Dulu hari Asyura’ dijadikan orang Yahudi sebagai hari raya. Kemudian Nabi shallallahu ‘alaihi wa sallam bersabda: “Puasalah kalian.” (HR. Al Bukhari)
Dari Abu Qatadah Al Anshari radliallahu ‘anhu, beliau mengatakan :
سُئِلَ عَنْ صَوْمِ يَوْمِ عَاشُوْرَاءَ فَقَالَ: كَفَّارَةُ سَنَةً
Nabi shallallahu ‘alaihi wa sallam ditanya tentang puasa Asyura’, kemudian beliau menjawab:“Puasa Asyura menjadi penebus dosa setahun yang telah lewat.” (HR. Muslim dan Ahmad).
Dari Ibn Abbas radliallahu ‘anhuma, beliau mengatakan:
قَدِمَ النَّبِيُّ صَلَّ اللهُ عَلَيْهِ وَسَلَّمَ الْمَدِيْنَةَ
وَالْيَهُوْدُ تَصُوْمُ عَاشُوْرَاءَ فَقَالُوْا هَذَا يَوْمٌ ضَهَرَ
فِيْهُ مُوْسَى عَلَى فِرعَوْنَ فَقَالَ النَّبِيِّ صَلَّ اللهُ عَلَيْهِ
وَسَلَّمَ لِأَصْحَانِهِ: أَنْتُمْ أَحَقُّ مُوْسَى مِنْهُمْ فَصُوْمُوْا.

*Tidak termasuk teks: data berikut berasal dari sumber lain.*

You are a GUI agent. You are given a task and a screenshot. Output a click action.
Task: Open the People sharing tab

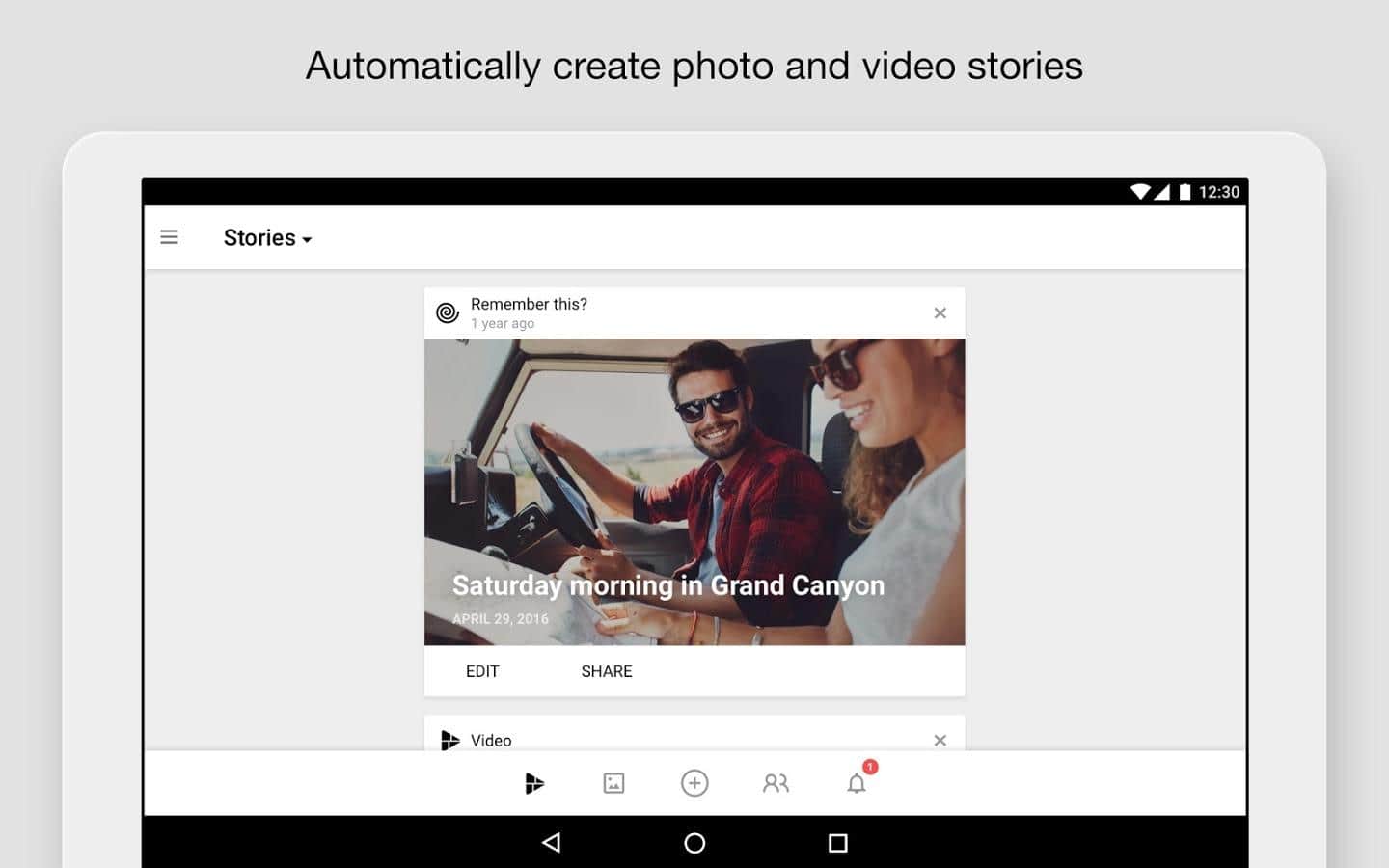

Ketika Nabi shallallahu ‘alaihi wa sallam sampai di Madinah, sementara
orang-orang Yahudi berpuasa Asyura’. Mereka mengatakan: Ini adalah hari
di mana Musa menang melawan Fir’aun. Kemudian Nabi shallallahu ‘alaihi
wa sallam bersabda kepada para sahabat: “Kalian lebih berhak terhadap Musa dari pada mereka (orang Yahudi), karena itu berpuasalah.” (HR. Al Bukhari).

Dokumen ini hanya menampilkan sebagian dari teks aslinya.